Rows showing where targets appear
※

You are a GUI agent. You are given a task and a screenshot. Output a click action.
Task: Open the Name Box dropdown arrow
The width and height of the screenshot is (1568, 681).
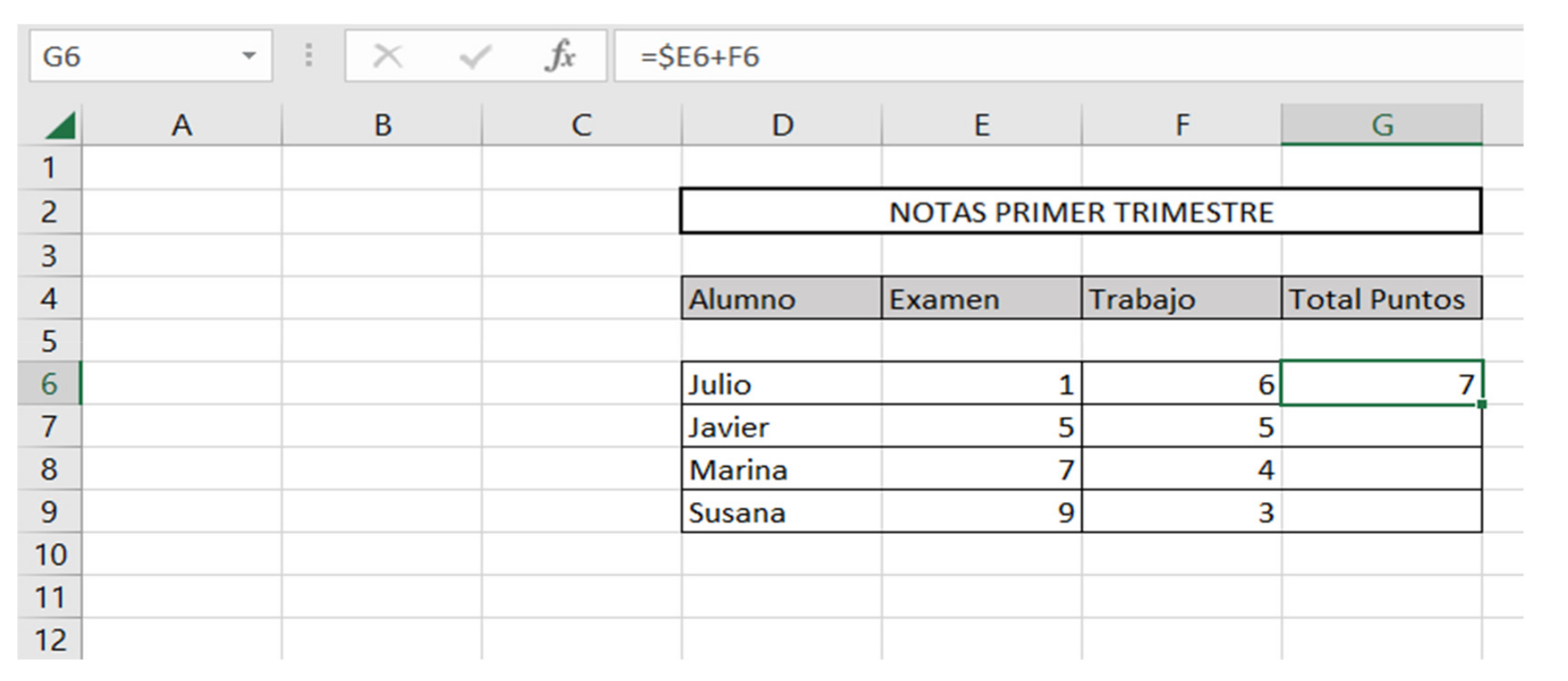(249, 56)
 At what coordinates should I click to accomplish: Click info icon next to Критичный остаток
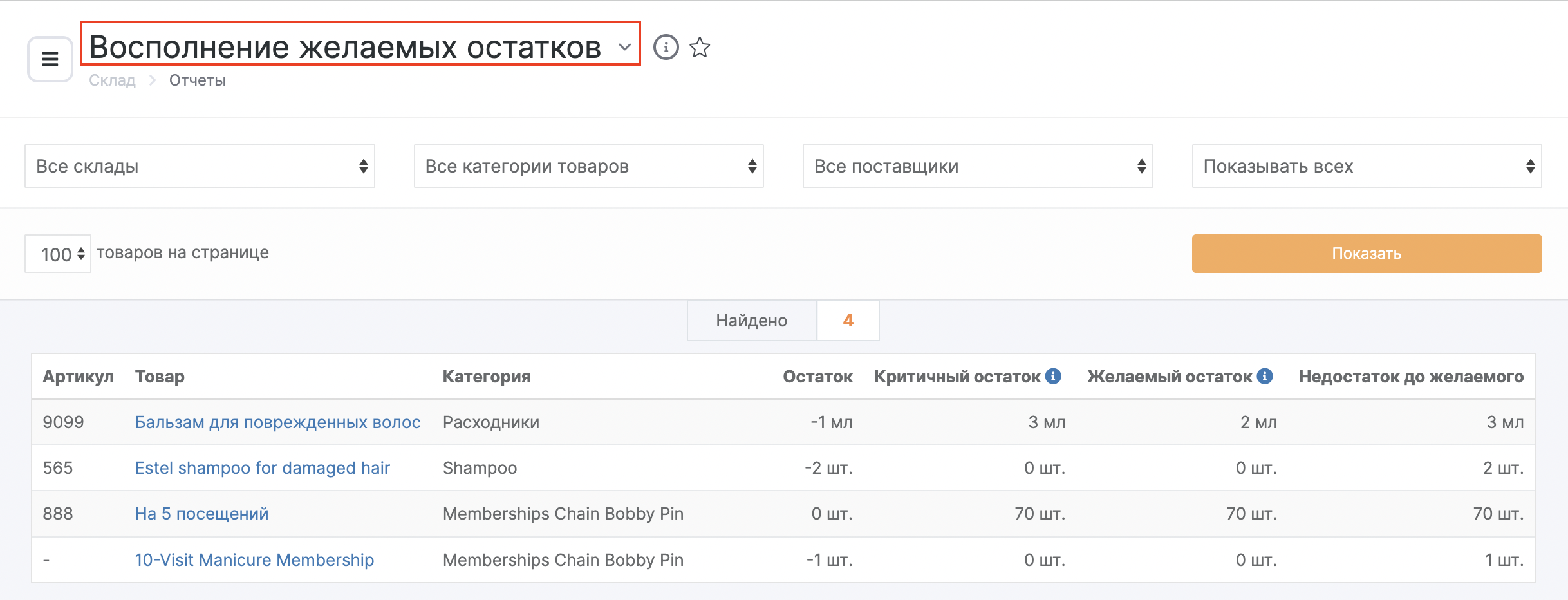[x=1053, y=376]
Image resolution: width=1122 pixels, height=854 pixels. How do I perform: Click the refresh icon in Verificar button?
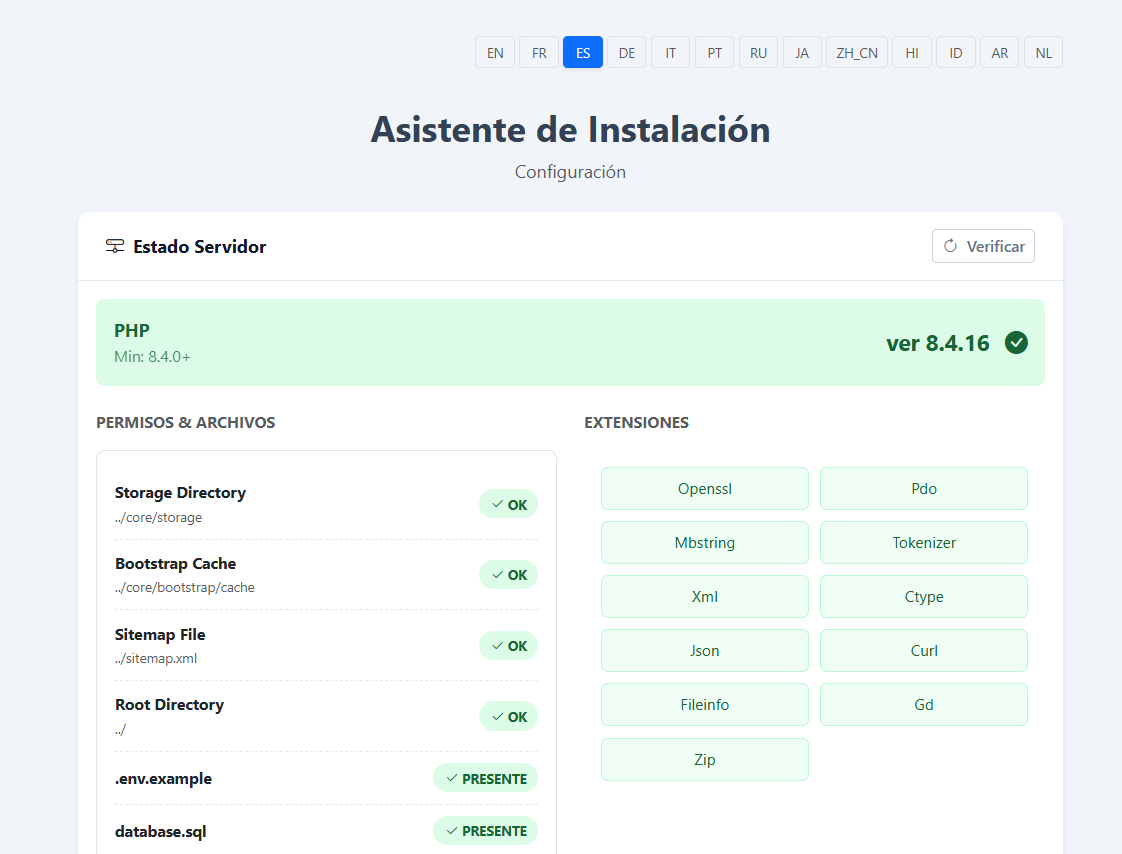951,246
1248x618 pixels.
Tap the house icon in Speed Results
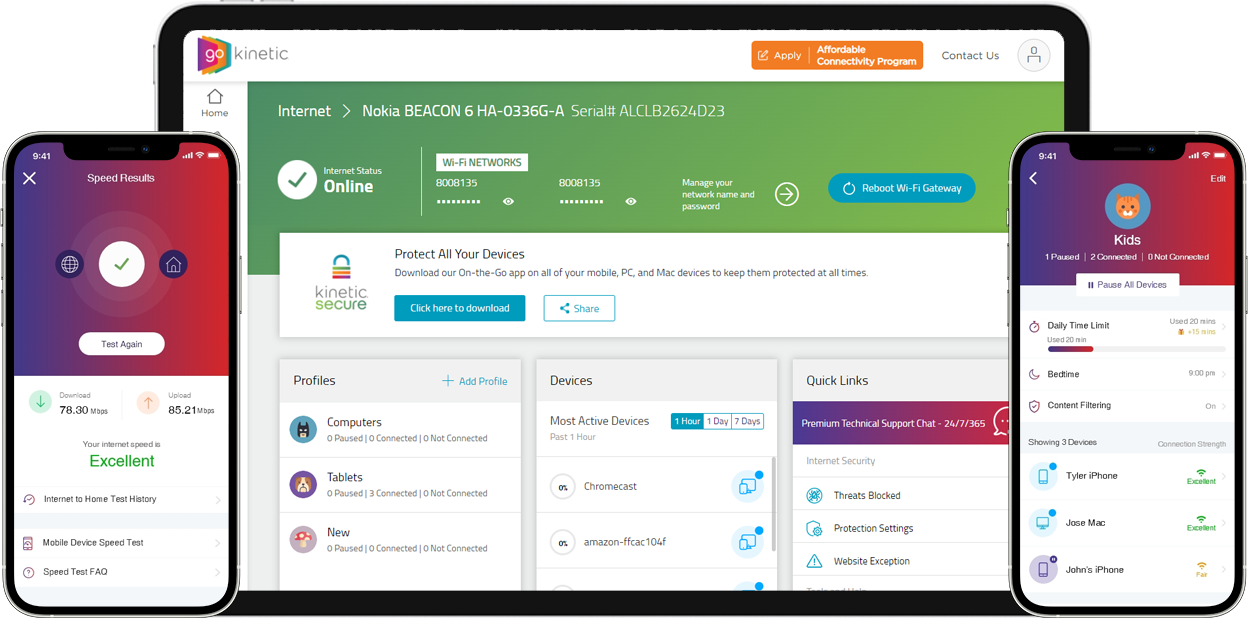tap(173, 265)
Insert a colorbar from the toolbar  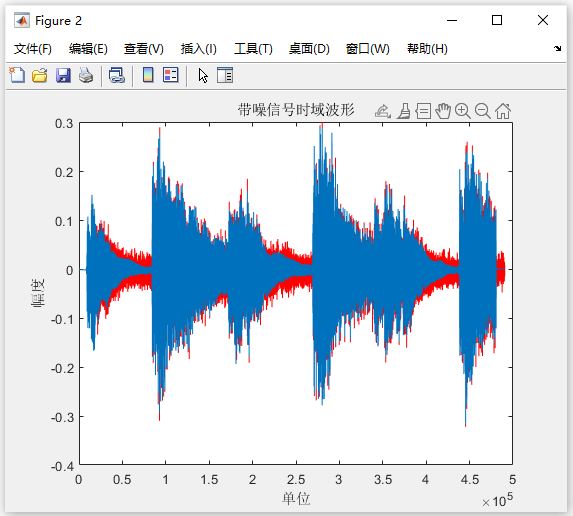click(x=148, y=75)
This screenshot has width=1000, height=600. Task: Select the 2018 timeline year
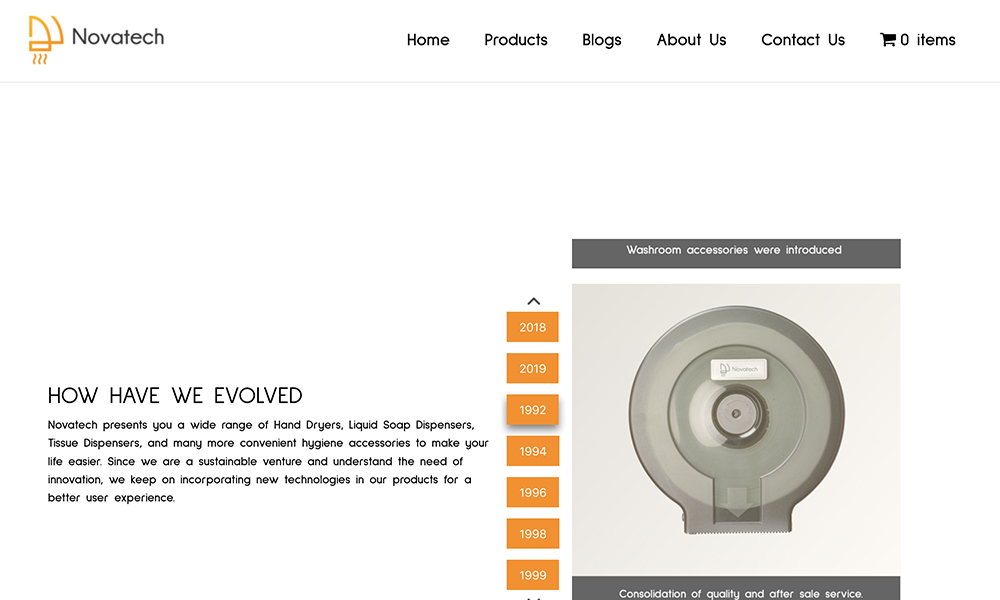[533, 327]
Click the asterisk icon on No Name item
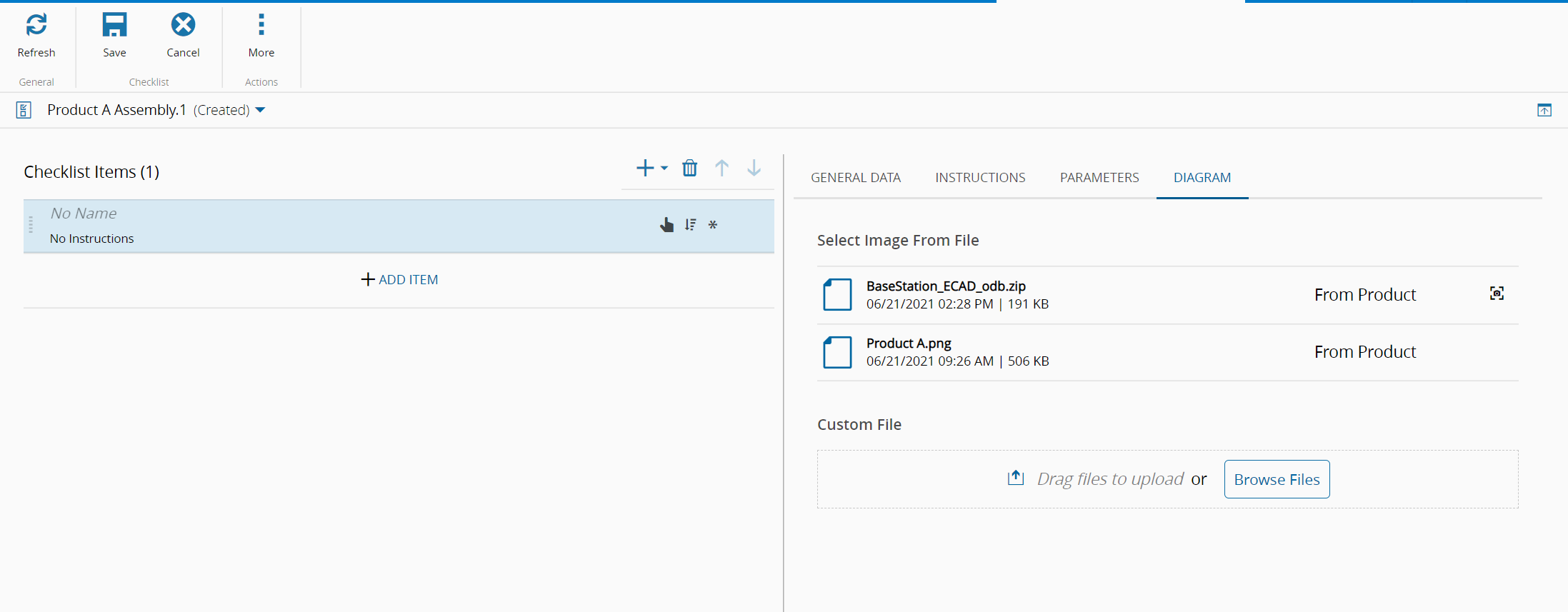Image resolution: width=1568 pixels, height=612 pixels. 712,225
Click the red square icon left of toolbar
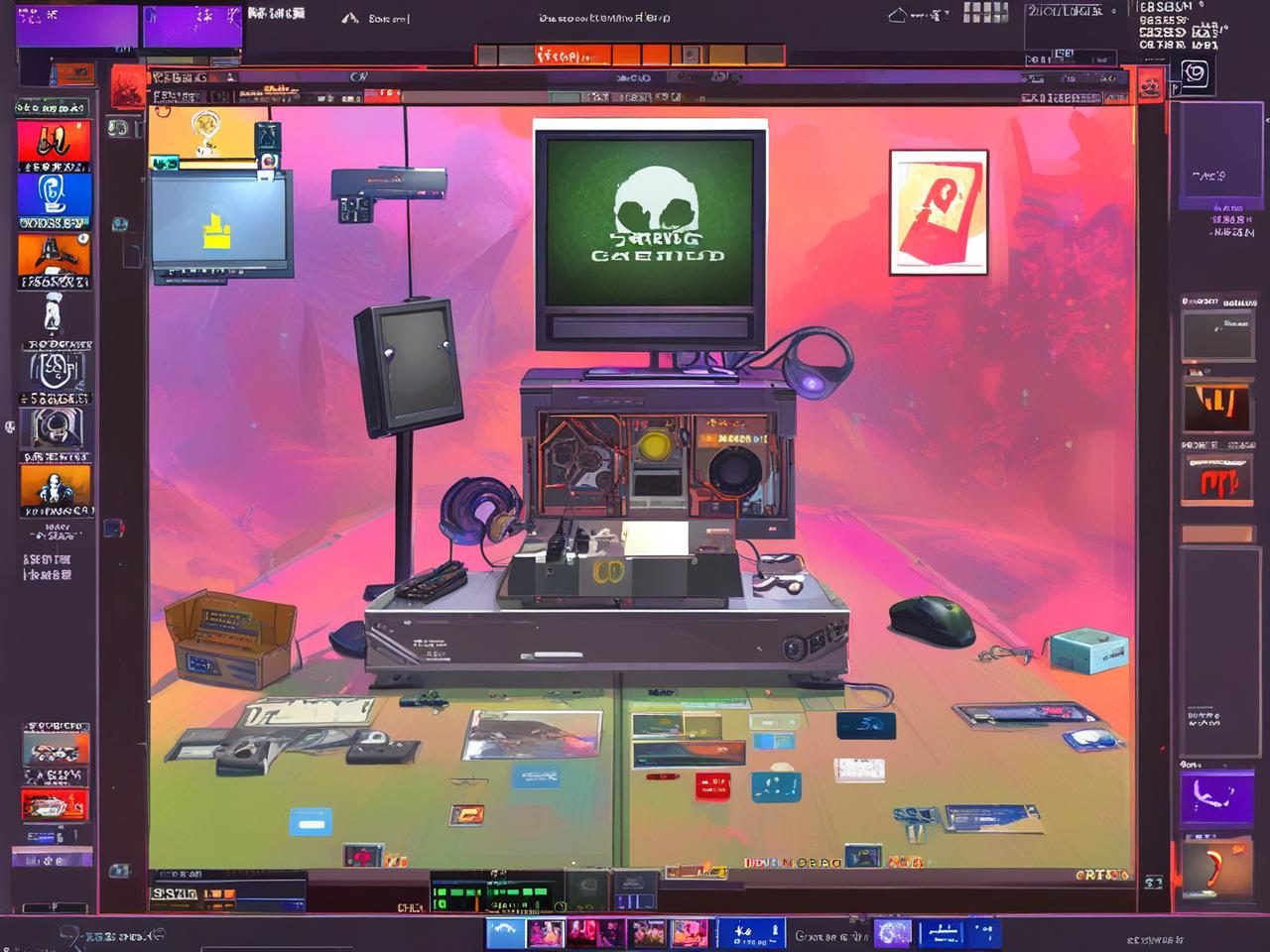 128,86
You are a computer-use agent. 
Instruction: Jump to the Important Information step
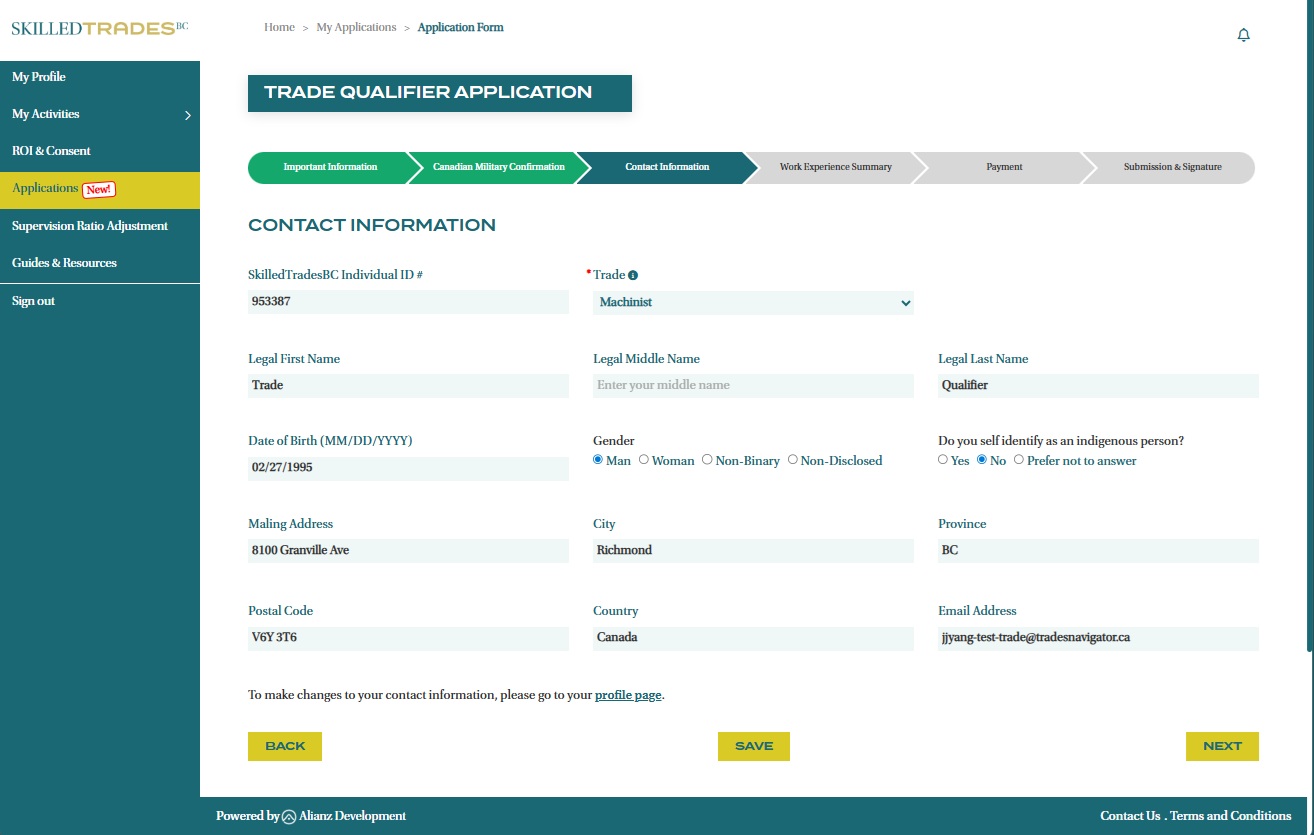click(330, 167)
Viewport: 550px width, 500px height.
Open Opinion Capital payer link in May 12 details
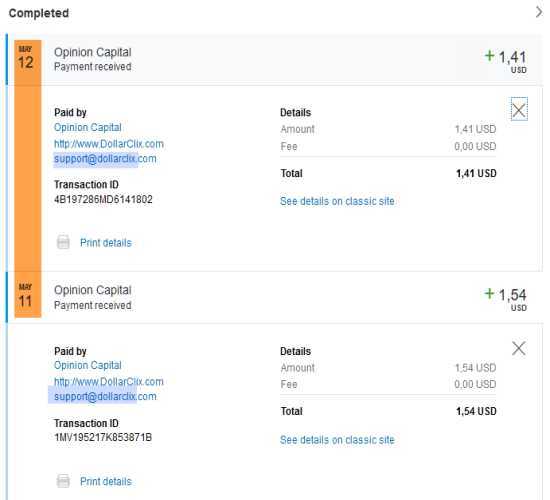pos(88,127)
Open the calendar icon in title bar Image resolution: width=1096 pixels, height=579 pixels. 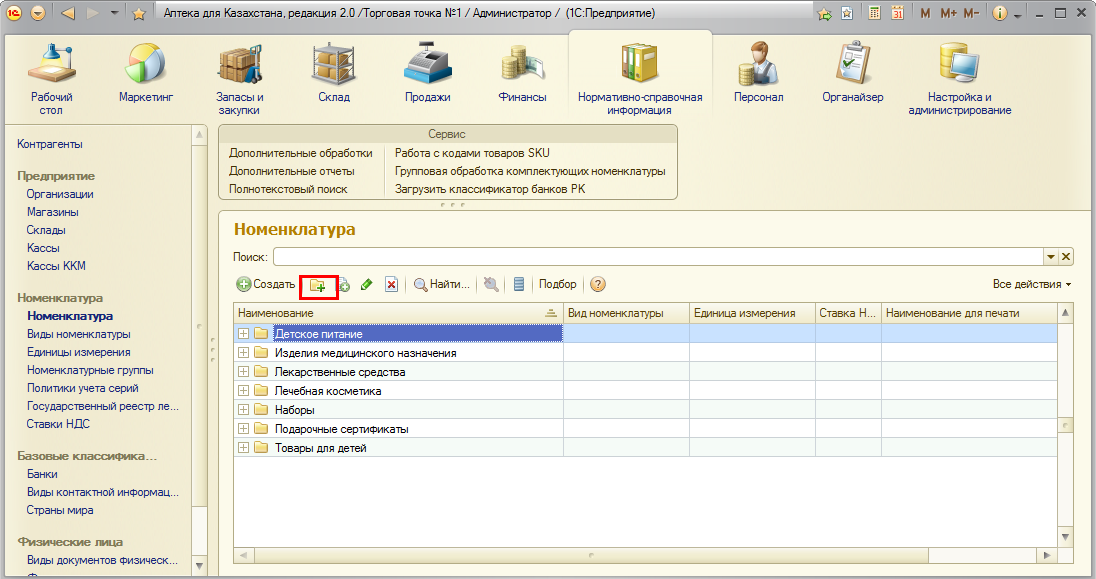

※

Stated problem
Copy the rows word for word, from the line containing "Click the red square icon left of toolbar" through the end of the rows, both ends included. Leave out the pictures.

Result of this exercise
Click the red square icon left of toolbar
 128,86
You are a computer-use agent. 
Instruction: Jump to the Important Information step
click(330, 167)
Viewport: 550px width, 500px height.
Open Opinion Capital payer link in May 12 details
pos(88,127)
Open the calendar icon in title bar Image resolution: width=1096 pixels, height=579 pixels. 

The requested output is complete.